TASK PROMPT
For this exercise, output the line containing "You are a computer-use" and all lines after it to the end of the records, exactly, with no other content.

(Stored records)
┌────────

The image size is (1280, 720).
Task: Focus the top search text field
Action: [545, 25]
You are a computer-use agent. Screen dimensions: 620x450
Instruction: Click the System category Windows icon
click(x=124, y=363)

└────────

TASK RESPONSE
You are a computer-use agent. Screen dimensions: 620x450
Instruction: Click the System category Windows icon
click(x=124, y=363)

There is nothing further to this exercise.